──────── GIVEN RECORDS ────────

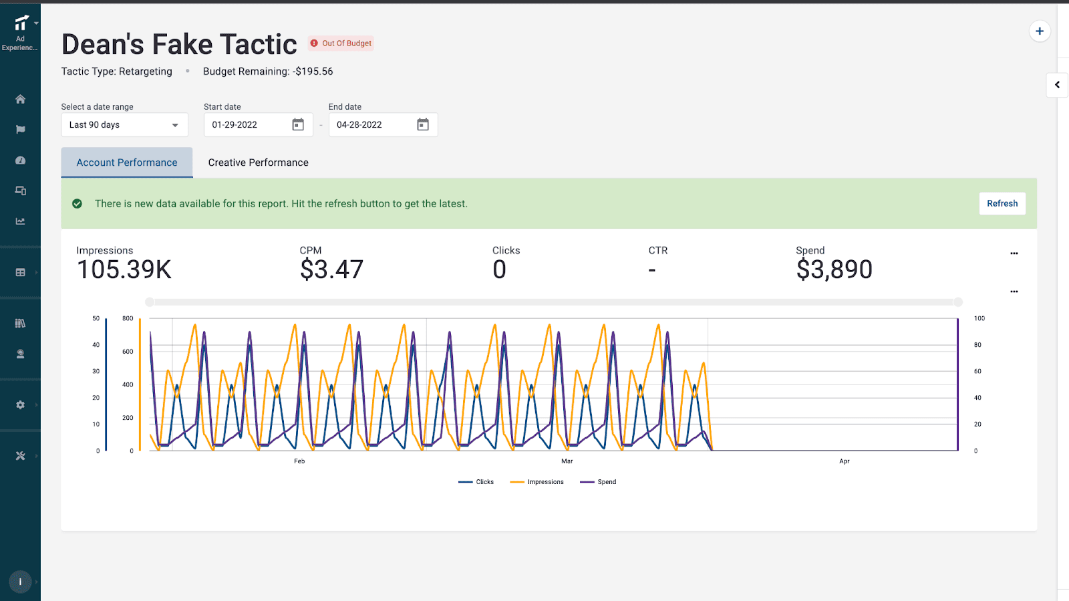Expand the Ad Experience app switcher
Image resolution: width=1069 pixels, height=601 pixels.
pyautogui.click(x=21, y=31)
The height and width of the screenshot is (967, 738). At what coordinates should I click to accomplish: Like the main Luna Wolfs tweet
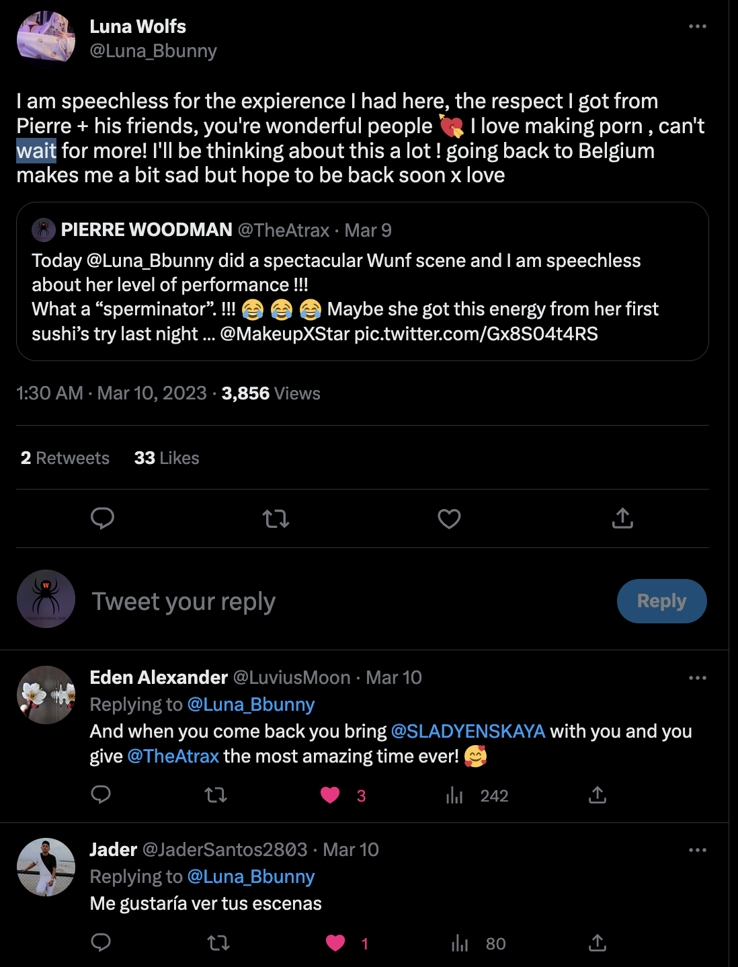449,518
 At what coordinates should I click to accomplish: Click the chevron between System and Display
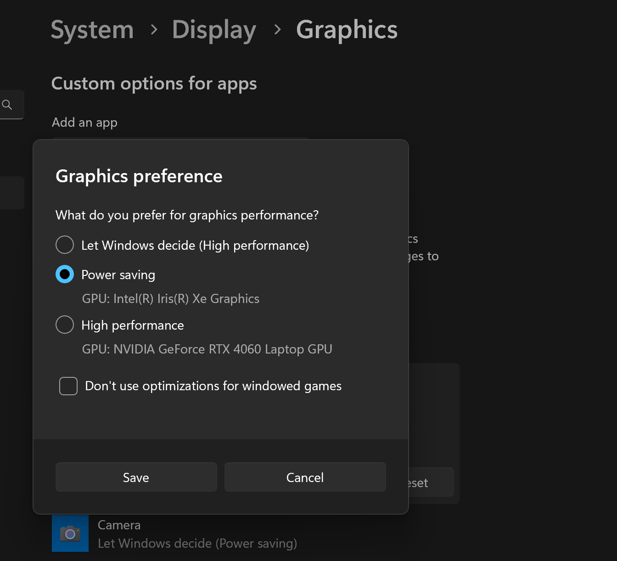(x=154, y=30)
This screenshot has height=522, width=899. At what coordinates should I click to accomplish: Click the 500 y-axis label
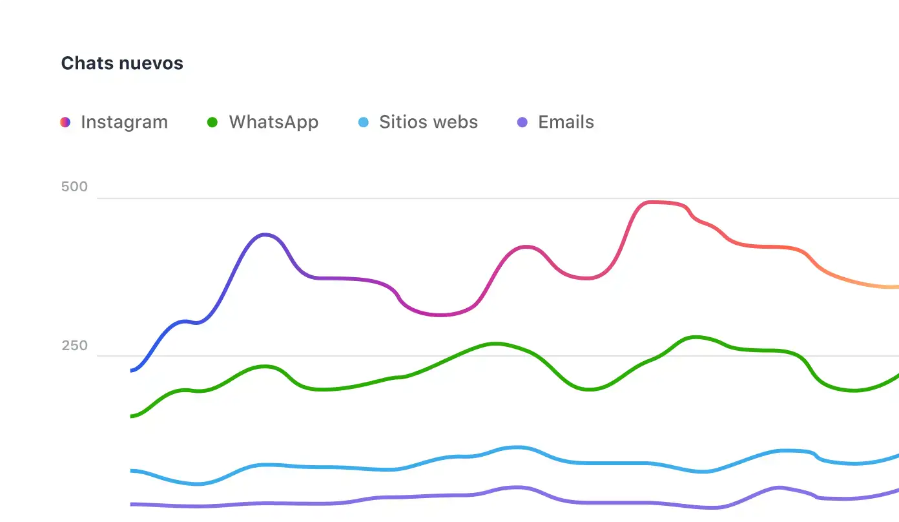74,187
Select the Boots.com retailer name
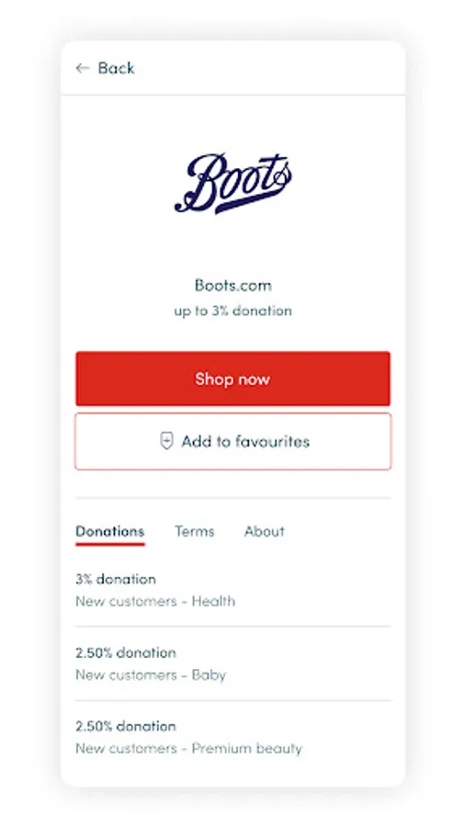465x827 pixels. [233, 286]
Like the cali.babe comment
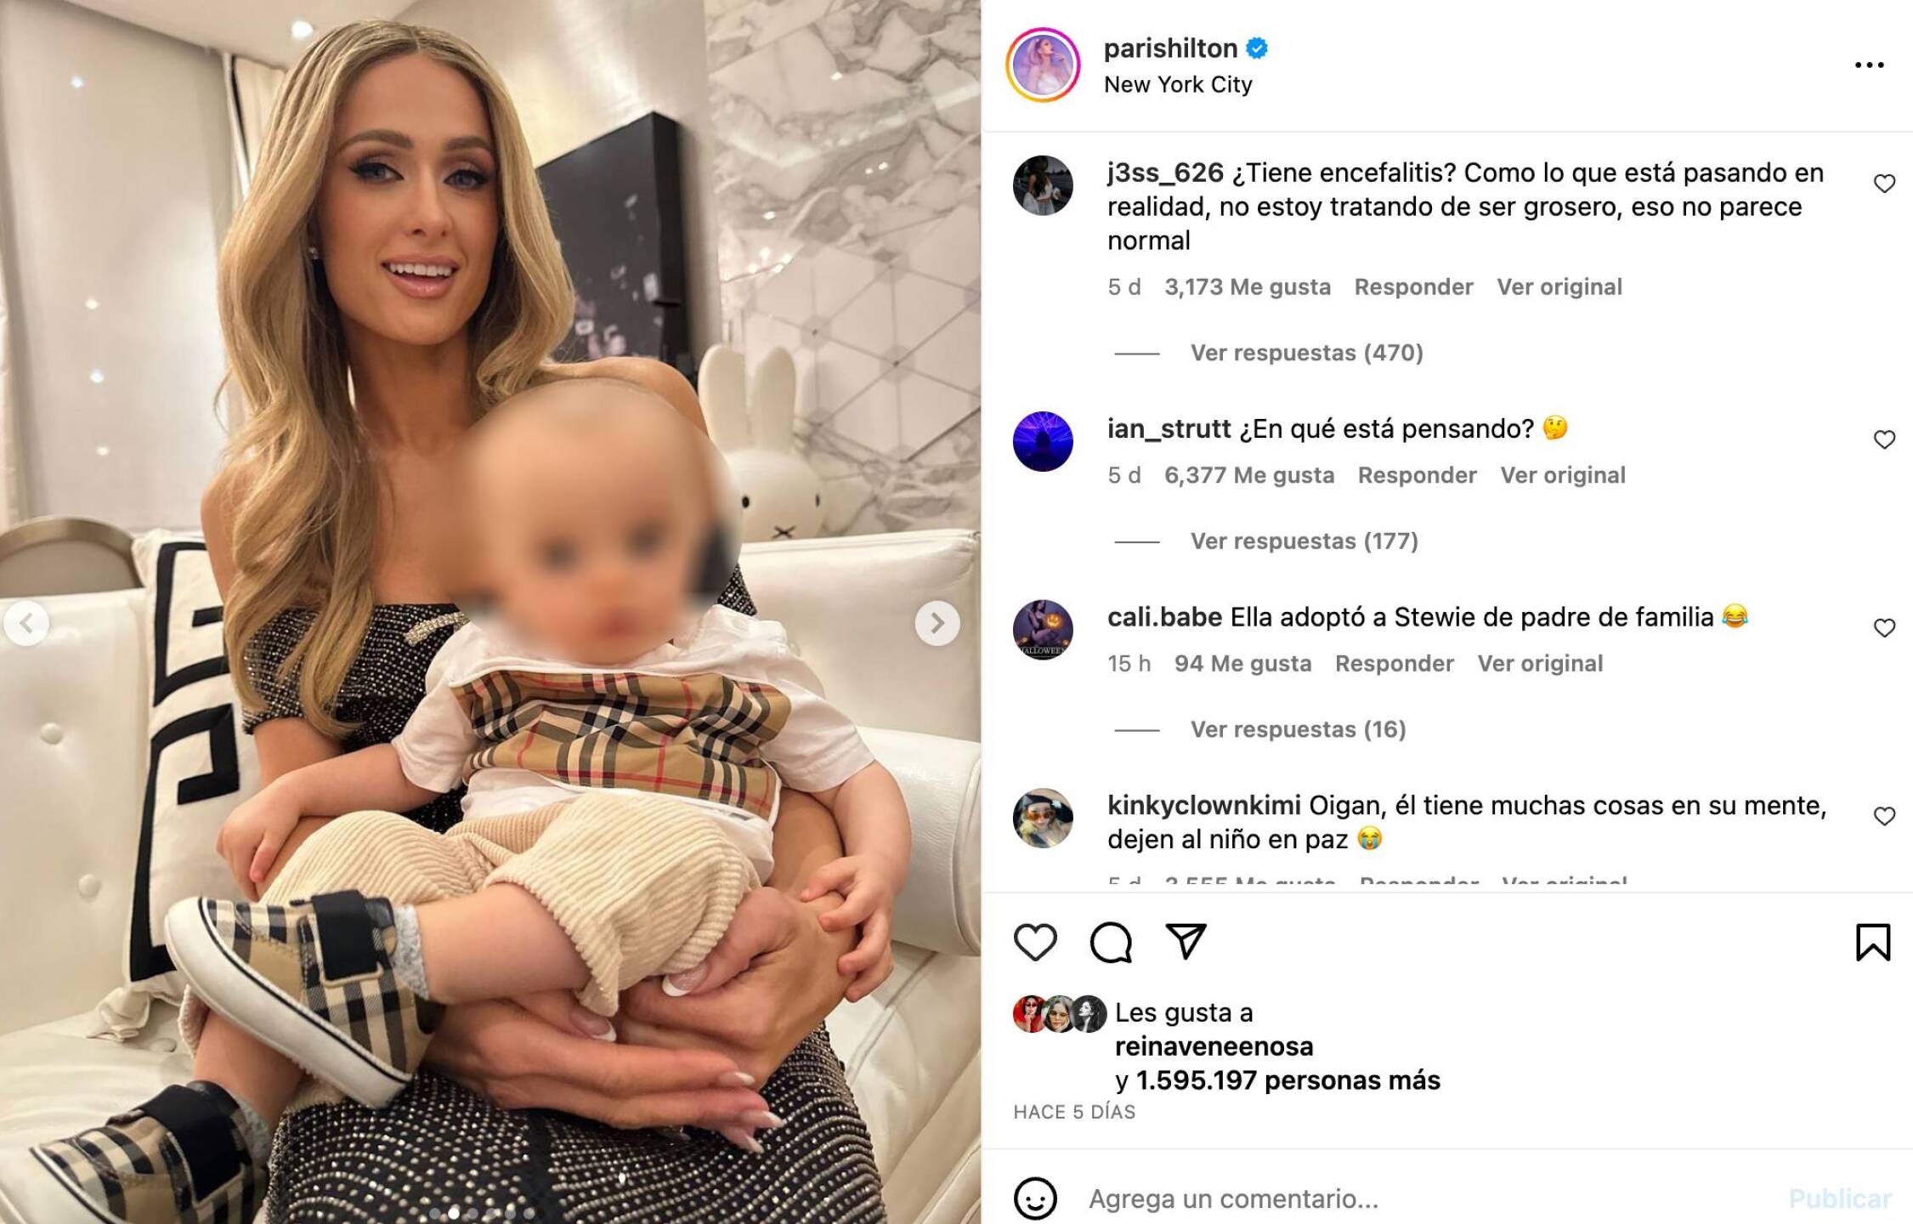The width and height of the screenshot is (1913, 1224). [x=1884, y=628]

────────

### REQUEST
Tally the lines in the items above that contain the string "click", where case matters. Reply with the number only.

### TASK RESULT
4